TEXTE À LIRE>

——————————

Pourquoi s'intéresser au système des intermittents ? Il ne concerne pourtant que 100 000 personnes, ce qui est peu. En revanche, il est en déficit à hauteur d'un milliard d'euros, qui sont puisés dans le régime général de l'assurance-chômage. Donc oui, il y a un problème dès lors qu'on considère qu'il s'agit de fait d'une subvention au secteur culturel, subvention dont on ne sait pas trop ni à qui elle profite, ni ou elle va.

Les bases

Pour bénéficier du régime des intermittents du spectacle, il faut pouvoir justifier d'au moins 507 heures travaillées au cours des dix derniers mois, et cotiser spécifiquement à ce régime, qui a un niveau de prélèvements plus élevés (soit dit en passant, travailler moins de 507 heures ne dispense pas de cotisations les aspirants à ce statut). Moyennant quoi, il est possible de disposer d'une indemnisation plus longue durant les périodes de chômage. En pratique, ce régime couvre à la fois les artistes et les techniciens du spectacle.

Le problème

Inutile de refaire ici ce qui a été fait, en mieux, ailleurs : les pages 73 à 87 du livre de F. Benhamou, Les Dérèglements de l'exception culturelle couvrent bien le sujet. Rappelons l'essentiel : une des raisons majeure du déficit du régime des intermittents du spectacle est la sous-déclaration des heures travaillées, permettant aux commanditaires de faire financer par l'assurance-chômage tout ou partie du temps de répétition et de mise en place d'un spectacle. Ainsi, de nombreux intermittents (en particulier du côté des techniciens) travaillent à temps complet (et souvent beaucoup plus, les amplitudes horaires étant très importantes), mais sont embauché sur des contrats d'intermittence renouvelés régulièrement. En fait, le régime des intermittents a tout de la mauvaise subvention :

  • Il est mal ciblé, concernant des individus dont les rythmes de travail et les situations sont très différentes (artistes allant de projet en projet et techniciens à plein temps sur un même plateau) ;
  • Il fournit les mauvaises incitations : d'une part, il encourage les commanditaires à renouveler des contrats d'intermittence plutôt que de signer des contrats de long terme (puisque les intermittents acceptent de travailler pendant une période où ils sont censés être au chômage), il encourage de nombreux jeunes à entrer dans la carrière artistique, qui apparaît comme plus protégée des aléas qu'elle ne l'est vraiment, et enfin incitent ceux qui en bénéficient à des comportements opportunistes, visant juste le nombre d'heures suffisant pour avoir droit aux indemnisations ;
  • Il a des conséquences régressives, d'une part envers les artistes ayant peu d'engagements (qui cotisent sans bénéficier du dispositifs) et d'autre part envers les contributeurs nets, les salariés du privé, qui abondent les caisses d'assurance-chômage qui comblent le déficit du régime des intermittents ;
  • Il encourage la surproduction de spectacles en abaissant le seuil de rentabilité et en limitant le risque encouru en cas de faible succès, et parmi les spectacles produits, le nombre de représentations est le plus souvent très insuffisant.

——————————

DONNÉES RECUEILLIES>

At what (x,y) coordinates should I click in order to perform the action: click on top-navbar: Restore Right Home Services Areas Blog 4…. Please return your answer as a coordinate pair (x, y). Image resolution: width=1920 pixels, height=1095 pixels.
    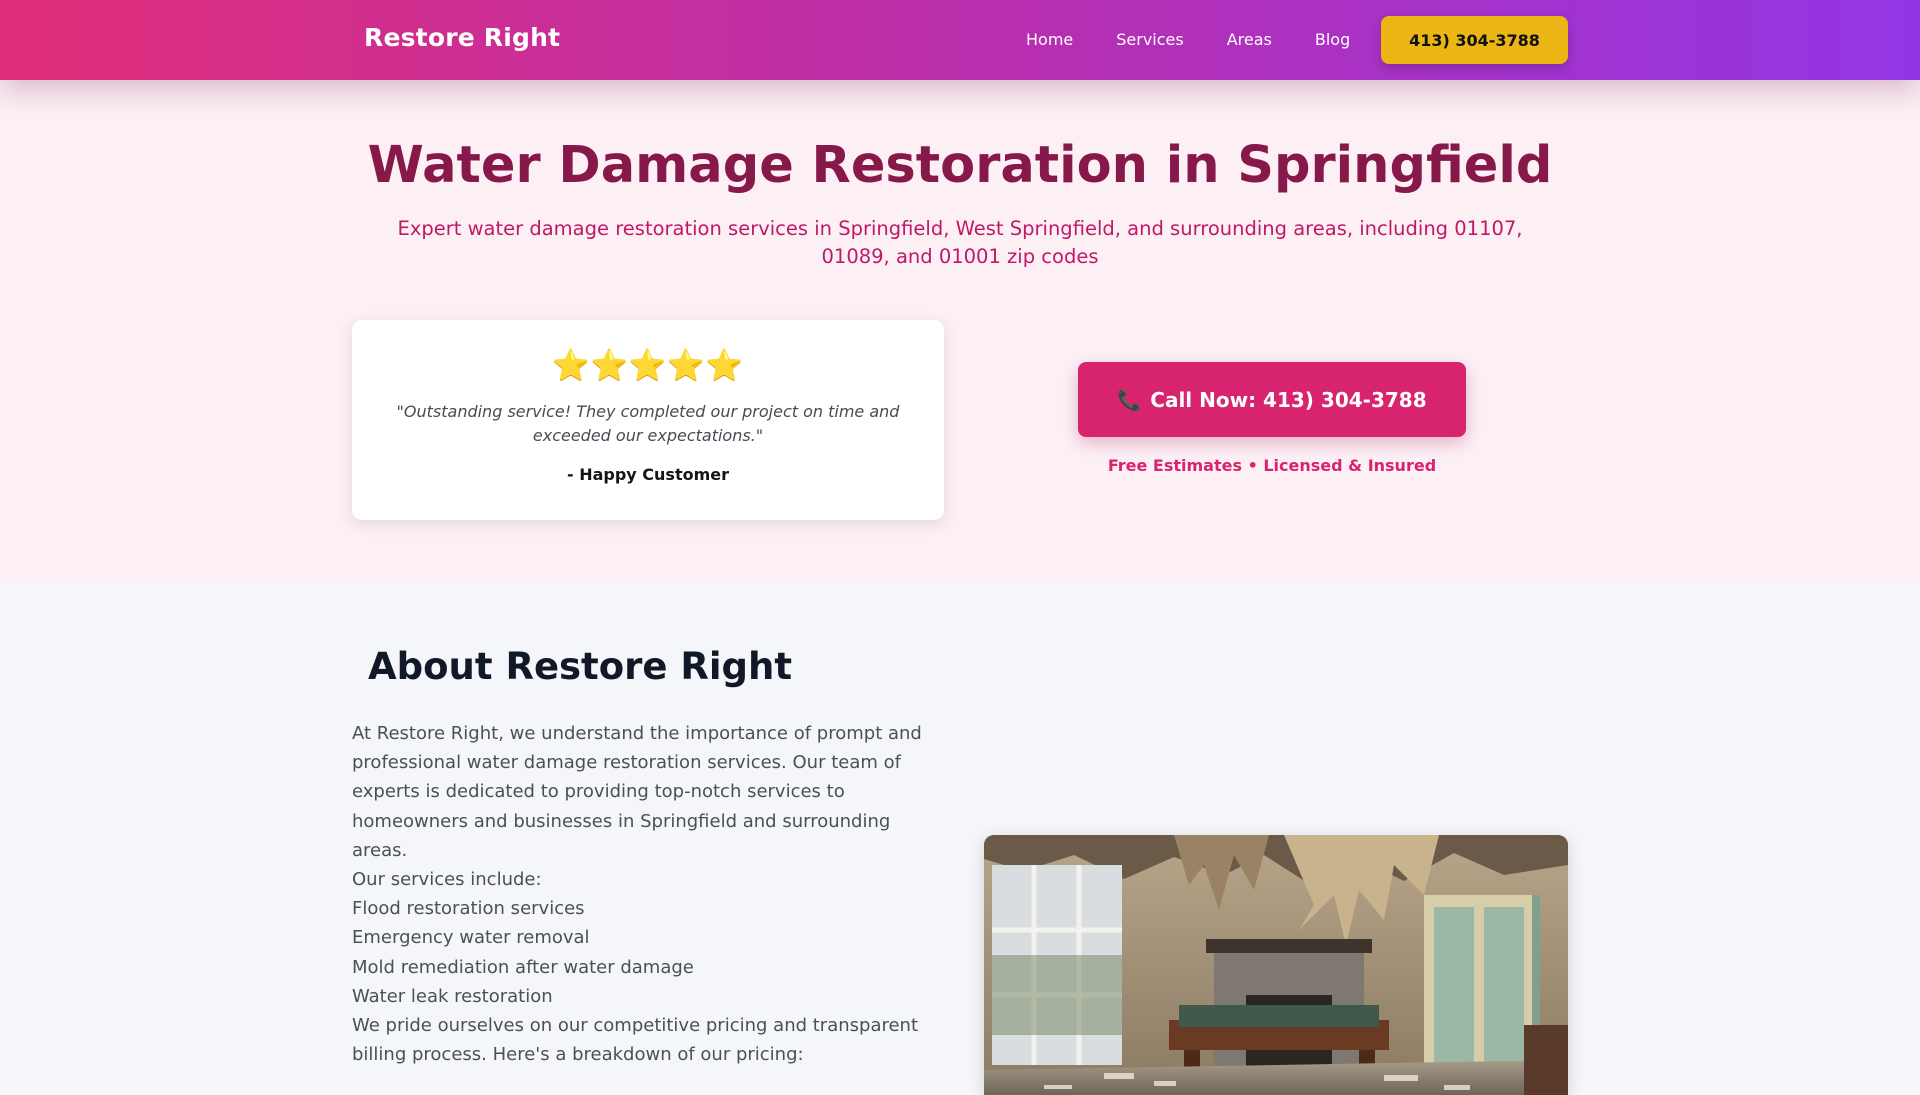
    Looking at the image, I should click on (960, 40).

——————————

EXERCICES ET CONSIGNES>
**1.** Recopiez sans rien changer le passage du texte sur les intermittents du spectacle qui va de « Pourquoi s'intéresser au » jusqu'à « ou elle va. ».
**2.** Indiquez combien d'heures travaillées au cours des dix derniers mois il faut justifier pour bénéficier du régime décrit dans le texte sur les intermittents du spectacle.
**3.** Rédigez la suite du texte sur les intermittents du spectacle à partir de l'endroit où il s'arrête.
Les données n'ont aucun rapport avec le texte sur les intermittents du spectacle.

CORRIGÉ DES EXERCICES>
**1.**
Pourquoi s'intéresser au système des intermittents ? Il ne concerne pourtant que 100 000 personnes, ce qui est peu. En revanche, il est en déficit à hauteur d'un milliard d'euros, qui sont puisés dans le régime général de l'assurance-chômage. Donc oui, il y a un problème dès lors qu'on considère qu'il s'agit de fait d'une subvention au secteur culturel, subvention dont on ne sait pas trop ni à qui elle profite, ni ou elle va.

**2.** Au moins 507 heures.

**3.**
Tout cela est évidemment connu, même si les débats (voir la pauvreté des commentaires de l'article du Monde) oppose souvent des arguments caricaturaux, artistes accusés de fainéantise d'une part contre salariés accusés de poujadisme et d'anti-intellectualisme. Le fait est qu'une grande part de la production du spectacle, du cinéma et de l'audiovisuel repose sur ce système, et que sa fin aurait des conséquences difficilement prévisibles. Ce qui ne signifie pas, au contraire, qu'il ne faille pas le réformer.

Réformer le régime de l'intermittence ?

La réticence de tous les agents du secteurs, artistes comme commanditaires, à toute réforme a une raison évidente : si le régime était remis à l'équilibre, on voit mal quelle subvention viendrait remplacer le milliard d'euros actuellement versé au secteur via le régime de l'intermittence. Le meilleur moyen de défendre cette subvention consiste alors à refuser de la voir, et surtout de la faire voir, comme telle.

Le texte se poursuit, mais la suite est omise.